An interior sound field is a compact region with all sound sources located outside. Most of the space inside a car cabin or an airplane fuselage can be defined as an interior sound field. Structure vibration-induced low-frequency noise is one of most unacceptable noises [1] and is hard to dissipate by air or absorb by sound absorption material; therefore, low-frequency noise control in an interior sound field is always a challenging task. There are always people in the interior fields. The ultimate goal of interior sound field noise control is to improve the human auditory feeling [1]. Sound quality objective parameters [2,3,4,5] quantify human subjective auditory perception at a specific position in the sound field.
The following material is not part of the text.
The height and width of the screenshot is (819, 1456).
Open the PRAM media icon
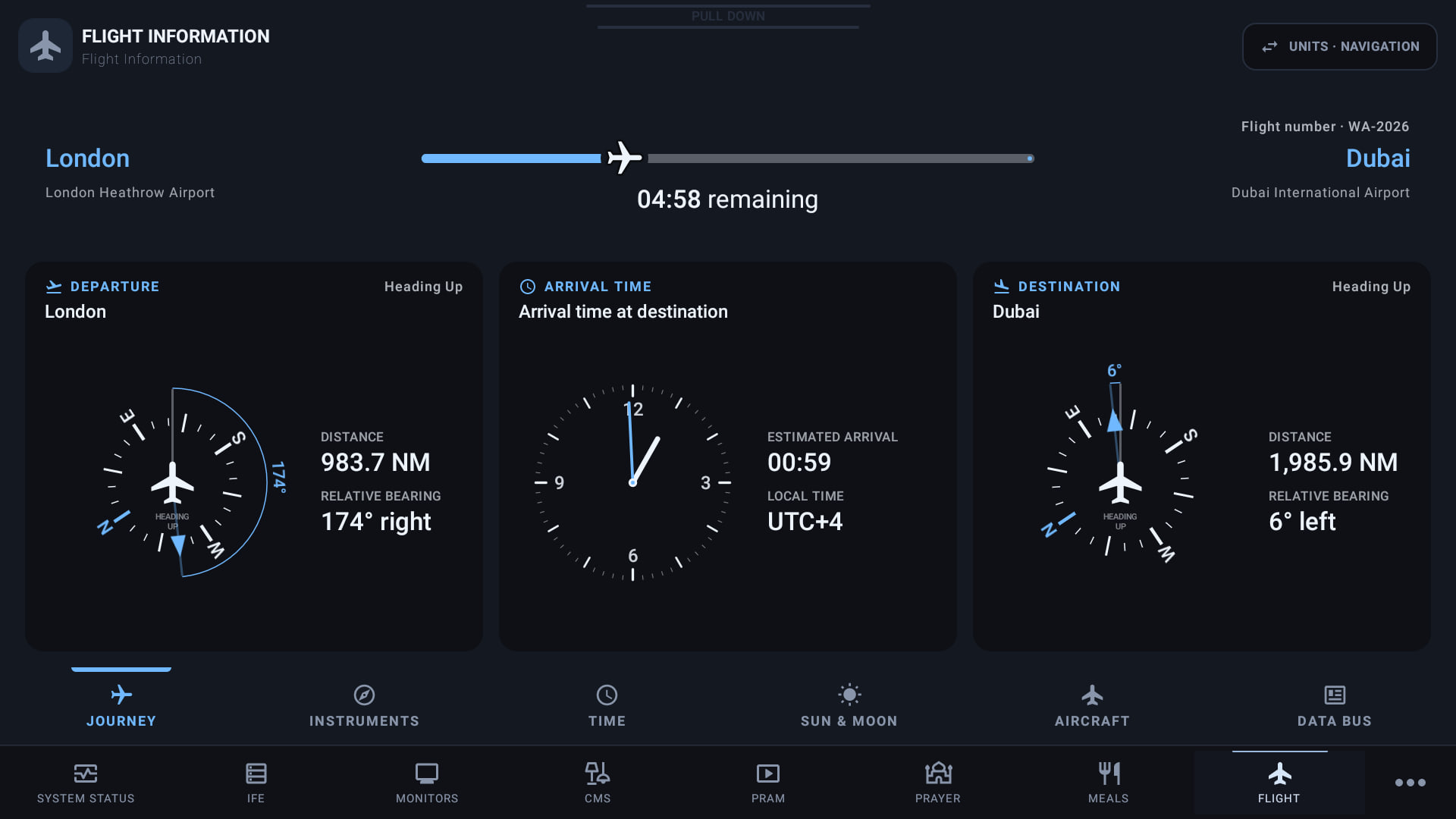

Ergodic measurement for sound quality objective calculation is required to evaluate the entire interior sound field; however, this is impossible in engineering applications.
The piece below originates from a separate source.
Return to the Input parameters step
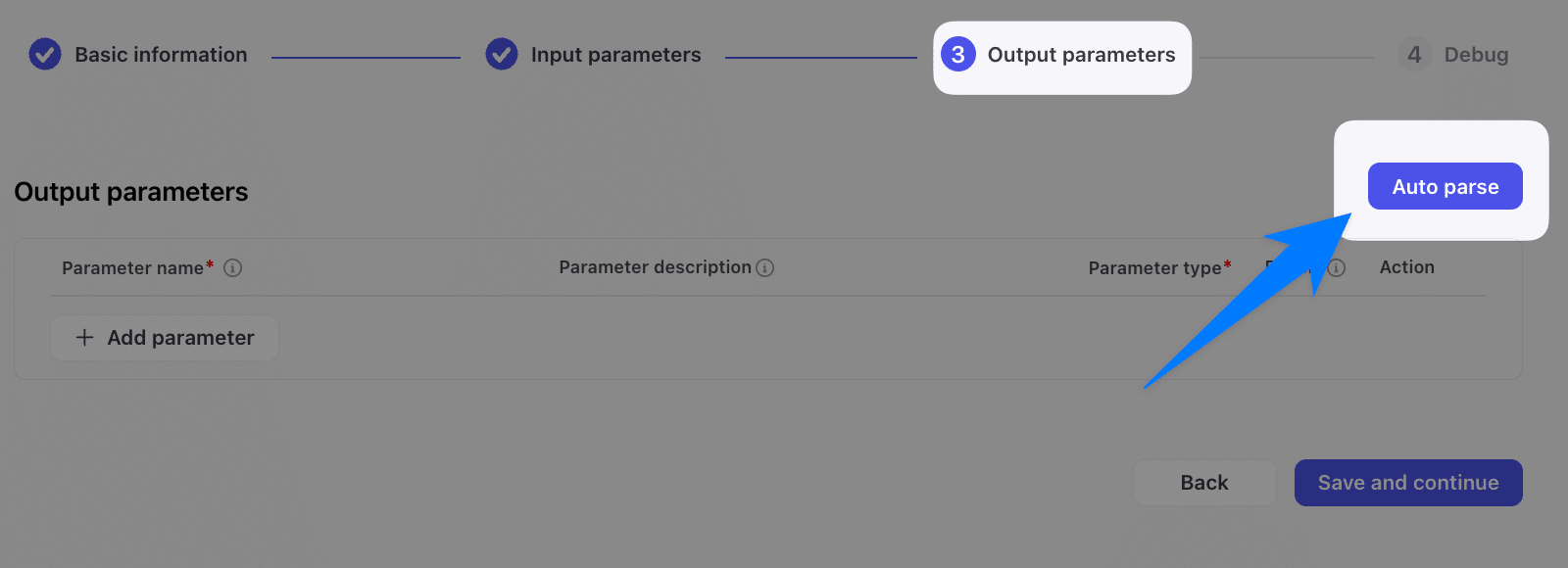The height and width of the screenshot is (568, 1568). (615, 55)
Near-field acoustic holography (NAH) as proposed by Williams [6], has been developed to reconstruct the entire sound field from the limited measurement points in a microphone array. In order to satisfy the conditions of the homogenous Helmholtz equation, the sound field should be a source-free field which means that there should not be any sources in the calculation region. The microphone array is located in the near field of the sound source so as to catch the evanescent waves which radiate by the structure and decay exponentially from the structure surface. Structure-borne sound related to structural vibration can be reconstructed by NAH. Theoretically, the spatial resolution of the reconstructed sound field is unlimited, but in practice the highest-wavenumber sound will be limited by the number of microphones, which determines the distance between the microphones.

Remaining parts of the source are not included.